*Esercizio proposto A*: Ricopia tali e quali le righe dell'elenco: comincia dalla riga che contiene "Task: Open the file path dropdown arrow" e fermati dopo quella che contiene "pyautogui.click(x=642, y=626)".

*Brano estratto*:
....................
Ahmadinejad: Ma pensi a quel che è stato fatto agli iraniani! Siamo stati attaccati dall’Iraq. Otto anni di guerra. L’America e alcune nazioni europee appoggiarono quell’aggressione. Siamo stati anche attaccati con armi chimiche e la vostra nazione, assieme ad altre, aiutò e fu complice di quegli attacchi. Non abbiamo trattato nessuno con ingiustizia. Non abbiamo attaccato nessuno, né abbiamo occupato altri paesi. Non abbiamo una presenza militare in Europa o in America. Ma truppe europee e americane sono stanziate lungo i nostri confini.

SPIEGEL: I governi occidentali, Germania inclusa, sono convinti che l’Iran sostenga le organizzazioni terroristiche e che l’Iran abbia fatto uccidere dissidenti residenti all’estero. Forse tutti gli errori non sono stati commessi dalla stessa parte.

Ahmadinejad: Forse lei sottintende che la presenza di truppe straniere ai nostri confini è dovuta all’accusa secondo cui noi sosteniamo il terrorismo?

SPIEGEL: Non abbiamo mai detto o inteso una cosa del genere. Ma l’accusa di sostegno al terrorismo è stata fatta. Dov’è il vostro contributo costruttivo?

Ahmadinejad: Prima di tutto: noi non seminiamo terrore, ma ne siamo vittime. Dopo la rivoluzione, i nostri presidente e primo ministro vennero uccisi da una bomba mentre si trovavano in un palazzo accanto al mio ufficio. La nostra fede ci proibisce di impegnarci nel terrorismo. Quanto al contributo costruttivo che ci è stato chiesto di dare, negli scorsi anni abbiamo contribuito a stabilizzare sia l’Afghanistan che l’Iraq. E mentre davamo questo contributo, l’amministrazione Bush ci accusava di fare il contrario. Lei crede che i problemi si possano risolvere con la forza militare o con un’invasione? La strategia dell’America e della Nato non è stata forse sbagliata sin dall’inizio? Abbiamo sempre detto che non era quello il modo di combattere il terrorismo, che adesso è più forte che mai.
....................
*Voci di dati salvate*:
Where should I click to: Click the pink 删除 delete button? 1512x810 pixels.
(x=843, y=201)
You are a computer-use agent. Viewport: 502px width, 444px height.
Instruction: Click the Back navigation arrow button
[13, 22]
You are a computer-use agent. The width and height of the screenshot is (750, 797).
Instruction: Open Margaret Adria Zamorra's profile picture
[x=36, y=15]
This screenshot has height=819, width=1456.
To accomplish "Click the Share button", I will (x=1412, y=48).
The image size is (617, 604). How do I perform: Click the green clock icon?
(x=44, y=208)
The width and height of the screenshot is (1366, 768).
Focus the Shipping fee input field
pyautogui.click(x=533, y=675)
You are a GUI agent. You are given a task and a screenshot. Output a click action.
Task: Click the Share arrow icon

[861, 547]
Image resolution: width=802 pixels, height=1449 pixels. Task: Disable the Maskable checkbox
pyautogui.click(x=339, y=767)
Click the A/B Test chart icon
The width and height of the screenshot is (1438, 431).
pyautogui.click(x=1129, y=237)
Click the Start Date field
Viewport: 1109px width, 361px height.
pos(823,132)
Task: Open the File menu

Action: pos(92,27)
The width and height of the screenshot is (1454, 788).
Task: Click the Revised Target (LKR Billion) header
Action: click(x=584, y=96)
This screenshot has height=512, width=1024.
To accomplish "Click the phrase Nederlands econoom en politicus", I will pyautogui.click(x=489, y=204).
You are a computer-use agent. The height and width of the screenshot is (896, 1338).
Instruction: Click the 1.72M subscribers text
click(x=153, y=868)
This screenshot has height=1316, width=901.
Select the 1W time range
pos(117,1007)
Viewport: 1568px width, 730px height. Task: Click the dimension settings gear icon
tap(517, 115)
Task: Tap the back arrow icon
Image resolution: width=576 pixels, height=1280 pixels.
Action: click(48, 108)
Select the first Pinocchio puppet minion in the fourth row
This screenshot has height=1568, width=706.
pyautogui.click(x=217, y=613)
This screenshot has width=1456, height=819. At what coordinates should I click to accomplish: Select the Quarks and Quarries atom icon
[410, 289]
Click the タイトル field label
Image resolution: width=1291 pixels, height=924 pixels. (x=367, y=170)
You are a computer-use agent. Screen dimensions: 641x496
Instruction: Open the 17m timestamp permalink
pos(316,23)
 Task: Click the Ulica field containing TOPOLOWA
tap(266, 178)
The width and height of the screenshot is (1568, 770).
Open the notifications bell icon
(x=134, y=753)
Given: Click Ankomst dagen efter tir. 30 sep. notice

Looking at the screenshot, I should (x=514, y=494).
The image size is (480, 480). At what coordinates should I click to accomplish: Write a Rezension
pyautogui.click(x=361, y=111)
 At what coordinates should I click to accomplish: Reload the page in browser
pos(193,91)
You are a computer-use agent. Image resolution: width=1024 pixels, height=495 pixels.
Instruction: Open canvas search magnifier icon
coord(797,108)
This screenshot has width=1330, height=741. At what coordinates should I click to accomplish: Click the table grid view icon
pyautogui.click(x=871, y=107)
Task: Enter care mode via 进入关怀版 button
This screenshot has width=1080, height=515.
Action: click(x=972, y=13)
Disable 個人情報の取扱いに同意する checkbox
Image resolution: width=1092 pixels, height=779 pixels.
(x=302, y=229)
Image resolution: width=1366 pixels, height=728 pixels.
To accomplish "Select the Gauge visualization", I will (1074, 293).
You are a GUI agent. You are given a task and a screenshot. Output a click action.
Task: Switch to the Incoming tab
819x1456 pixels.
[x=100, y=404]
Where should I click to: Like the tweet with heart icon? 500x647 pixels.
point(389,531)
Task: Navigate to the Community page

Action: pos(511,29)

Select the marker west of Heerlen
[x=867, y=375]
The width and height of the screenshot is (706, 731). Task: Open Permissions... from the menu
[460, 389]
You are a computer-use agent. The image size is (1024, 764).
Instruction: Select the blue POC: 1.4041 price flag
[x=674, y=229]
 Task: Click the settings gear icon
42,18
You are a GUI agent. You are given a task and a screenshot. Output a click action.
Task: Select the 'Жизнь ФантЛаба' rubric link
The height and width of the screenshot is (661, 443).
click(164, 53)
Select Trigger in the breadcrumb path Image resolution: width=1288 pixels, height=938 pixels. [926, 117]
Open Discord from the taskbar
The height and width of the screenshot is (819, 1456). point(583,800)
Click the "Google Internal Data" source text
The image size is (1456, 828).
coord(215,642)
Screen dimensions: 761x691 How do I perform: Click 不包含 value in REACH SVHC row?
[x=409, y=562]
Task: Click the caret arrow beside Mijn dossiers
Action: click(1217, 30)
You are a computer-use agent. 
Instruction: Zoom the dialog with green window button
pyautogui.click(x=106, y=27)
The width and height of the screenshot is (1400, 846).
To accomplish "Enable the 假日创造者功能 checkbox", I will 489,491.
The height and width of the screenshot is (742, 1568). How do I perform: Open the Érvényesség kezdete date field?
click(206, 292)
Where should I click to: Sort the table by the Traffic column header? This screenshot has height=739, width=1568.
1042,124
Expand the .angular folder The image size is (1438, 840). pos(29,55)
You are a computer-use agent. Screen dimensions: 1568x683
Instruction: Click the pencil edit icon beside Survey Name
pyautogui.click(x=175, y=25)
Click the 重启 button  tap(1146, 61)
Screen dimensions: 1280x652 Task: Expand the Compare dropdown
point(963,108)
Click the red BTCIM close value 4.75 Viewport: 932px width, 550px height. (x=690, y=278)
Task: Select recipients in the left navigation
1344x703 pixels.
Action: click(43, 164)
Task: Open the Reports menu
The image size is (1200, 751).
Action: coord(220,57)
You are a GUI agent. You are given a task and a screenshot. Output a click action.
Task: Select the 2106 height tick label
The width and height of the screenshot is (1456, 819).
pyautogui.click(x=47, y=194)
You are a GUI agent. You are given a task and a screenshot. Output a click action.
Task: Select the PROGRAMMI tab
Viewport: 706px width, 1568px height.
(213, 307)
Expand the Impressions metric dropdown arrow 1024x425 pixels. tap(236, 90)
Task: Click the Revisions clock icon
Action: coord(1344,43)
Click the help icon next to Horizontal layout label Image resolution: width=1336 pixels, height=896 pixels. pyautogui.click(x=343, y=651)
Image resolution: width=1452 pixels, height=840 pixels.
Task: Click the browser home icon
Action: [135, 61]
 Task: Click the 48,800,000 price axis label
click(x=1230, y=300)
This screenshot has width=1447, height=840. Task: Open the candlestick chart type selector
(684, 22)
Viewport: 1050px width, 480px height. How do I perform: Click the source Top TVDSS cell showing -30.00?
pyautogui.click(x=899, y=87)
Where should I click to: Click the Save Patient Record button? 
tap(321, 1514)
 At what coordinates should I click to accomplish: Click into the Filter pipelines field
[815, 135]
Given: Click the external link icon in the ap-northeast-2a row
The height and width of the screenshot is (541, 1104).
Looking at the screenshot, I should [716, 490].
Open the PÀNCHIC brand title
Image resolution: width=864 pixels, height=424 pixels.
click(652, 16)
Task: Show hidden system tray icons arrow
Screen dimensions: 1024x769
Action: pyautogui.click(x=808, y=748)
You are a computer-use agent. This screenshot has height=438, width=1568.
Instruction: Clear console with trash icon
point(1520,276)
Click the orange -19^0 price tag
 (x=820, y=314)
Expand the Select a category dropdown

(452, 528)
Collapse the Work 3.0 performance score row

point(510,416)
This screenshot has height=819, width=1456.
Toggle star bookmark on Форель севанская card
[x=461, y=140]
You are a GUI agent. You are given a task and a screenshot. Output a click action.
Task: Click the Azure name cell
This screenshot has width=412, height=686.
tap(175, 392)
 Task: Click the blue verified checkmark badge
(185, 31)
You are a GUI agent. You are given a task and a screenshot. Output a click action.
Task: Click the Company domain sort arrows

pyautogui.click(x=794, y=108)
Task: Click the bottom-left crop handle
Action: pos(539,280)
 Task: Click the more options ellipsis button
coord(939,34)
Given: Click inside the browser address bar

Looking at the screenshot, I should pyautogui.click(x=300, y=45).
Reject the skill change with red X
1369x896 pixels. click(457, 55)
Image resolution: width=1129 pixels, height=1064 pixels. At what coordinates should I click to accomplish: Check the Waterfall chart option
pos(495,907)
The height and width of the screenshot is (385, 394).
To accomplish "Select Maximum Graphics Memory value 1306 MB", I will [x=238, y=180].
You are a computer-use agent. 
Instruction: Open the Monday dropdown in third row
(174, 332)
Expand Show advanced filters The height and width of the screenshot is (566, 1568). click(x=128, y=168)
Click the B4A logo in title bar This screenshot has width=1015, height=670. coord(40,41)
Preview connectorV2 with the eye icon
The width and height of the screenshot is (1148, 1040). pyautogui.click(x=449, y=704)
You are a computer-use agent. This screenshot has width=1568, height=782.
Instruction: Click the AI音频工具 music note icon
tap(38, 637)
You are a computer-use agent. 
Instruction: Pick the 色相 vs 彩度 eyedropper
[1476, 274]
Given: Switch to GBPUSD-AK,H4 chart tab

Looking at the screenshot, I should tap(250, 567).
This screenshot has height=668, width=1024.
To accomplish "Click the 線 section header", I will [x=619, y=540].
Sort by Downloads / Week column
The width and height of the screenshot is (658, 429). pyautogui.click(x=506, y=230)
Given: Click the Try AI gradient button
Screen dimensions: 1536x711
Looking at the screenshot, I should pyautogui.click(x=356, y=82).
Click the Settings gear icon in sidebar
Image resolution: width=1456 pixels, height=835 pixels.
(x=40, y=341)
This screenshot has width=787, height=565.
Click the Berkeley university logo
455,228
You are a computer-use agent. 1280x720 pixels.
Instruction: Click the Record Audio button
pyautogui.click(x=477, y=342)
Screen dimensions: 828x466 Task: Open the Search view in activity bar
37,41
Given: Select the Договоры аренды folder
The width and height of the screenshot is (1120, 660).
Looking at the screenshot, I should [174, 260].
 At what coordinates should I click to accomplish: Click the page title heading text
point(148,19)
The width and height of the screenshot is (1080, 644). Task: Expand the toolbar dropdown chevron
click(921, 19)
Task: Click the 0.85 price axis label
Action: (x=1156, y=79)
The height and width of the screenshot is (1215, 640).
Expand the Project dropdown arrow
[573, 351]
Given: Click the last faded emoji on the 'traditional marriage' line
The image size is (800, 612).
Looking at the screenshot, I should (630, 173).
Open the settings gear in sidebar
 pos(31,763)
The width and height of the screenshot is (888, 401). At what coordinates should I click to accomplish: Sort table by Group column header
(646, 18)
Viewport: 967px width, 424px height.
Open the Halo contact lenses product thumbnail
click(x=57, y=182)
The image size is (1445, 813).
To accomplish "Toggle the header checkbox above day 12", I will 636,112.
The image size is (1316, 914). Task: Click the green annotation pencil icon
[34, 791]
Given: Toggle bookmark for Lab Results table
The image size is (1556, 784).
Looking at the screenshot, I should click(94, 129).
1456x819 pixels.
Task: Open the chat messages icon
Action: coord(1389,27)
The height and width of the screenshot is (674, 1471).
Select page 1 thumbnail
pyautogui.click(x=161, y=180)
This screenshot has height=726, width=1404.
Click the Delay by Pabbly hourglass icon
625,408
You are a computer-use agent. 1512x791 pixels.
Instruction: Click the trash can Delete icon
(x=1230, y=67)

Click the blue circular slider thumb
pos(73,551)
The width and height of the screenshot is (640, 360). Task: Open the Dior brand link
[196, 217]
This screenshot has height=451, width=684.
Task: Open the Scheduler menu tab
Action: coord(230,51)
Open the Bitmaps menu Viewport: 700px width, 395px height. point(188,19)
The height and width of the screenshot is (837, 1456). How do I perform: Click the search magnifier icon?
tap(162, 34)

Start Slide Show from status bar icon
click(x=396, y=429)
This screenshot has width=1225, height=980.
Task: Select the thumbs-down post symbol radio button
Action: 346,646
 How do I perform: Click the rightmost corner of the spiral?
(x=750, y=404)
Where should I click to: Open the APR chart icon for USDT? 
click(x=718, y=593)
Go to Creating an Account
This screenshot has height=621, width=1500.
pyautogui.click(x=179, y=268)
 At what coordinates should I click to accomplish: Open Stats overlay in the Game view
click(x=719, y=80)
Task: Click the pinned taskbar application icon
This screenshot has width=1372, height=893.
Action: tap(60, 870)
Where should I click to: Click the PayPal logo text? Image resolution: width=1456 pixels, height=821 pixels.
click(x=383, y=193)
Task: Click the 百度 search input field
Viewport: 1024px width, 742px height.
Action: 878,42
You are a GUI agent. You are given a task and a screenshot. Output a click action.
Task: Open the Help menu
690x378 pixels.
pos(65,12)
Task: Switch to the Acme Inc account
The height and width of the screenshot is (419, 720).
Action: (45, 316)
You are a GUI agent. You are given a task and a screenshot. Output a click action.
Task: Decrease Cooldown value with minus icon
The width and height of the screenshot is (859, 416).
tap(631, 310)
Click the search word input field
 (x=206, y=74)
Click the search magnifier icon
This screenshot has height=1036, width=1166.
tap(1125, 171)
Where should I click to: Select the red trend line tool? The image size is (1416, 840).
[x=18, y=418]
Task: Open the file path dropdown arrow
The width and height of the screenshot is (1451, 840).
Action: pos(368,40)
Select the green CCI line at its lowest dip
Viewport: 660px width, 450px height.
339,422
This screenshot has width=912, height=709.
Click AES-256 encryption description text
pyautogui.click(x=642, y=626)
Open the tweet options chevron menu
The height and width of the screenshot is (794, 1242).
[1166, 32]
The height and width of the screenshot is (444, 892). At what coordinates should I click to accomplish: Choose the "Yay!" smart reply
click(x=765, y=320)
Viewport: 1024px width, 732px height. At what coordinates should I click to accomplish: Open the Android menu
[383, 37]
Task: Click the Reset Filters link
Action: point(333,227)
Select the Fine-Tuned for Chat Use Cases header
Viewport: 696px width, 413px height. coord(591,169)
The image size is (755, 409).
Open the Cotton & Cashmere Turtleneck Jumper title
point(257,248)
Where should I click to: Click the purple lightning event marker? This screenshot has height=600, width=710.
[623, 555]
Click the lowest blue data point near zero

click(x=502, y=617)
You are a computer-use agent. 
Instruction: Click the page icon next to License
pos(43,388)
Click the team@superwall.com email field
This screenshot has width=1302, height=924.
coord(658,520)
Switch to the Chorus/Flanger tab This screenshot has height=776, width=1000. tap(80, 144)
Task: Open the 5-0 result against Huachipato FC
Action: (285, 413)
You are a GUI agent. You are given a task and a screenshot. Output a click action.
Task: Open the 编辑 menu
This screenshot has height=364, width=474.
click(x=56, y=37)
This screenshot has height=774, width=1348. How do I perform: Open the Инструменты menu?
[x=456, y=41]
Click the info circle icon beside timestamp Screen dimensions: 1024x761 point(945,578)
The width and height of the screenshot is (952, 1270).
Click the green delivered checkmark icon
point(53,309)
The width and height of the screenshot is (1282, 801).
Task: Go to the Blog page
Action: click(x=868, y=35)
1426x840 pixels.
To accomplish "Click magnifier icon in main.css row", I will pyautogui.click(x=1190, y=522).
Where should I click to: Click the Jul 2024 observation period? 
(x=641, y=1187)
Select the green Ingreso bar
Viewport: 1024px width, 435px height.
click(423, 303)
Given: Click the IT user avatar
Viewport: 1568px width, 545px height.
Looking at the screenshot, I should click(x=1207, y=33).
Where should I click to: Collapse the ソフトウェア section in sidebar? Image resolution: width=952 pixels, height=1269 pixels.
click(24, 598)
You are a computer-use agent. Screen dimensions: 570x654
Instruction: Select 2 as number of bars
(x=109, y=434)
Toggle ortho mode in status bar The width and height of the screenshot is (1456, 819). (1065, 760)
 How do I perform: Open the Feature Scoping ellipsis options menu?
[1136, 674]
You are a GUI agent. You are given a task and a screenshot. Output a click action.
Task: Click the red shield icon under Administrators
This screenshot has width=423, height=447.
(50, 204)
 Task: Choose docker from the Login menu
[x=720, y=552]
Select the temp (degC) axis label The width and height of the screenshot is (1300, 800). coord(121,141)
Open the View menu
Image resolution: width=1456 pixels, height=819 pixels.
....................
*Esercizio proposto B*: Traduci in inglese questa frase del brano estratto: «La nostra fede ci proibisce di impegnarci nel terrorismo.»

*Risposta A*:
Task: Open the file path dropdown arrow
The width and height of the screenshot is (1451, 840).
Action: pos(368,40)
Select the green CCI line at its lowest dip
Viewport: 660px width, 450px height.
339,422
This screenshot has width=912, height=709.
Click AES-256 encryption description text
pyautogui.click(x=642, y=626)

*Risposta B*: Our faith forbids us to engage in terrorism.